Um depoimento sobre a tragédia de Hiroshima.

O texto a seguir é um depoimento fornecido em 1975 por Shinji Mukai, sobrevivente da bomba atômica lançada pelos Estados Unidos sobre Hiroshima. Na época com 45 anos de idade e residente em São Paulo há 21 anos, ele deu esse depoimento ao repórter Antonio Biancarelli, da revista Veja.


Eu tinha 15 anos de idade quando a bomba caiu. Trabalhava numa fábrica de espoletas e bombas navais, a três quilômetros do centro de Hiroshima – no inicio da guerra eu era estudante, mas, quando a situação no Japão se agravou em 1944, todos os estudantes passam a trabalhar. (...)

No dia 6 de agosto de 1945, eu e (meu irmão) Shoji saímos para trabalhar, por volta das 7 horas (...). Estava tudo tranqüilo, como todos os dias.
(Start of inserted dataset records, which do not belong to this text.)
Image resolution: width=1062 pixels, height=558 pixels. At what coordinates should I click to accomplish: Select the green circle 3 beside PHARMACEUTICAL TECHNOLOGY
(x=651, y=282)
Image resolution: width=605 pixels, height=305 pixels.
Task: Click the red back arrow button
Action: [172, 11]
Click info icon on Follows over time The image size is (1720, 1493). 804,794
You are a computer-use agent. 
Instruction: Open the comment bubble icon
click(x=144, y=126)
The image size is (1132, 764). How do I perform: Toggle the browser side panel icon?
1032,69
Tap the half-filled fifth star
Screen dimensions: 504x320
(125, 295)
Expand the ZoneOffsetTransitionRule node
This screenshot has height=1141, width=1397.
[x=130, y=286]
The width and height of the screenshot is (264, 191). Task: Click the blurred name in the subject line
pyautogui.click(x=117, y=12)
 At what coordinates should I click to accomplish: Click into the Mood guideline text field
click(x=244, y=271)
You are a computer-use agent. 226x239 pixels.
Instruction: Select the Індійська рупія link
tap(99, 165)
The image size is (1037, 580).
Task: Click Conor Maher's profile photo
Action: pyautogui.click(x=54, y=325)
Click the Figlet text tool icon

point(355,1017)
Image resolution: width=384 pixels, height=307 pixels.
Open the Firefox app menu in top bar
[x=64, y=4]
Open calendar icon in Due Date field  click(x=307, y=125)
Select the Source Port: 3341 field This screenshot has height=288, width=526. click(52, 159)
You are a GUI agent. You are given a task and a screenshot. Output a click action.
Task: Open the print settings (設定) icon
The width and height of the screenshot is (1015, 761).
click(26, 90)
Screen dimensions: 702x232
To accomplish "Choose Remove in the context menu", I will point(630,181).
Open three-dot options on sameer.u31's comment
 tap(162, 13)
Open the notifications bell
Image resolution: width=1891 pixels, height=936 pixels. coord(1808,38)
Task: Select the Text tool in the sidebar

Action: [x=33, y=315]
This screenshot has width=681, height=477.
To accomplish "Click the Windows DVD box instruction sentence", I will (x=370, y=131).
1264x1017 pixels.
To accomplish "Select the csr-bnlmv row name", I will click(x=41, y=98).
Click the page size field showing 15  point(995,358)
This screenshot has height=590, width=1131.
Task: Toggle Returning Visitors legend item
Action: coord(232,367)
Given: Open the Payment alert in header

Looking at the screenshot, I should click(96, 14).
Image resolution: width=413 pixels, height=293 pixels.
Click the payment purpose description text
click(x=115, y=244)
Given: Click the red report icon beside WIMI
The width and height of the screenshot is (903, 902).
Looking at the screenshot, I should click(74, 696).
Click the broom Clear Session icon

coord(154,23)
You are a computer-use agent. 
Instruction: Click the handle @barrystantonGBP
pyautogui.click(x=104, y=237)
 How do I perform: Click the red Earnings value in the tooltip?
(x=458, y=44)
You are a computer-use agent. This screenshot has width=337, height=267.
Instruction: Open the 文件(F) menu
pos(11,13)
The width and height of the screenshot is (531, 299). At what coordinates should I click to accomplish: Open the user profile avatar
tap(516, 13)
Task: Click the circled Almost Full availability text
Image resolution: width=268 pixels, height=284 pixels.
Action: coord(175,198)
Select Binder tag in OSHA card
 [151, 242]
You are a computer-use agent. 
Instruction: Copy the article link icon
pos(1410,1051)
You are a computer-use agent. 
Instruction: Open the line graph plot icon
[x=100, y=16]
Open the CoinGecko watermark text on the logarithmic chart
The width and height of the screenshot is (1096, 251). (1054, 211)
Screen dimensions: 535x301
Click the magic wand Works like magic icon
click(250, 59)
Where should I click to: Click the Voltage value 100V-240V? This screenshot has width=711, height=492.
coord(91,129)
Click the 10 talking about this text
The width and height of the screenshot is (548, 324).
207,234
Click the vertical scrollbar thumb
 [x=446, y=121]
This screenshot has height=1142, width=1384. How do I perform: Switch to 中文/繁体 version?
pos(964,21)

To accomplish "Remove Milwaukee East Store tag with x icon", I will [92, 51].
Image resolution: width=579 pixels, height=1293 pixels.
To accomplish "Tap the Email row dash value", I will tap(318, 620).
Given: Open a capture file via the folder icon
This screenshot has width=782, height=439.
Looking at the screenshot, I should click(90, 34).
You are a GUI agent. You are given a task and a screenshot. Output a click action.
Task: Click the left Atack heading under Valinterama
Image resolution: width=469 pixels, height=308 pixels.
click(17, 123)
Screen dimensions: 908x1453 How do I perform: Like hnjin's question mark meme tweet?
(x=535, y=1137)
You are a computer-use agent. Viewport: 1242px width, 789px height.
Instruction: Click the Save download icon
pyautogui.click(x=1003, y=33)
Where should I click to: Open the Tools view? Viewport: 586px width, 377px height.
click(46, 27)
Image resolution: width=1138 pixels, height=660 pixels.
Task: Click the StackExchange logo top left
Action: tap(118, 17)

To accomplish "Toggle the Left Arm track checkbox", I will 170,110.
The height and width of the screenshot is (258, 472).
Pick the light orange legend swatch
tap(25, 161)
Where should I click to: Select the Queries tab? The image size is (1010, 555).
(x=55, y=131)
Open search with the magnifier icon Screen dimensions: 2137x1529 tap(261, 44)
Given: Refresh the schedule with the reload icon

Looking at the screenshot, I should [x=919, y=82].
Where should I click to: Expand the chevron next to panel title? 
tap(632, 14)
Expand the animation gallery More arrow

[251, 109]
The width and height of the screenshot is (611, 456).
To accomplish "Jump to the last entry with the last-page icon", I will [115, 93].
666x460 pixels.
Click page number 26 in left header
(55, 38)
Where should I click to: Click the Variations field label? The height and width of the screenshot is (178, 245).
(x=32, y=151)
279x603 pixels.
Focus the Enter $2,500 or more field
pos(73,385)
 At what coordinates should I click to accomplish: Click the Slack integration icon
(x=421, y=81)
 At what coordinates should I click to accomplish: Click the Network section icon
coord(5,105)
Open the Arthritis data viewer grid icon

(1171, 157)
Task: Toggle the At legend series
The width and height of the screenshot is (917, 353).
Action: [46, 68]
De repente, ouvi um barulho grande, que não sabia se era de bomba ou da fábrica desabando. Lembrando-me que fui arremessado a vários metros, mas só percebe isso ao acordar, tempos depois. Só tive forças para gritar. Um pouco mais tarde, quatro trabalhadores que estavam fora da fábrica na hora da explosão me encontraram e me arrastaram para fora. Estava com três costelas quebradas. Minha roupa estava coberta de sangue – é que a maquina em que trabalhava tinha tombado sobre meu companheiro, esmagando-o. O sangue era dele. Quando dos escombros, pensei que tinha morrido. Não conseguia entender nada, a fumaça cobria tudo e havia um cheiro forte que nunca havia sentido. O centro da cidade era uma imensa fogueira. Ainda pensei nos meus pais, mas logo entendi que nunca mais os encontraria. Meus companheiros queriam fugir, mas ninguém sabia em que direção, por causa da fumaça. Então alguém se lembrou dos trilhos do bonde. Seguindo por eles, uns quatro ou cinco quilômetros, a gente sai num campo de treinamento militar, próximo do mar, onde havia também o hospital militar. Fomos seguindo os trilhos. Já estávamos quase chegando uma chuva preta começou a cair. Parecia pólvora de granada molhada, com um cheiro muito forte. Quando chegamos ao campo, havia mais de cinco mil pessoas feridas espalhadas, muitas quase mortas. Soube depois que, dos 2 mil operários da fábrica onde trabalhava, mais de 1700 morreram na hora da explosão.

Extraído de: Adhemar Marques e outra História contemporânea através de textos. São Paulo, Contextos, 1994. P. 142-3.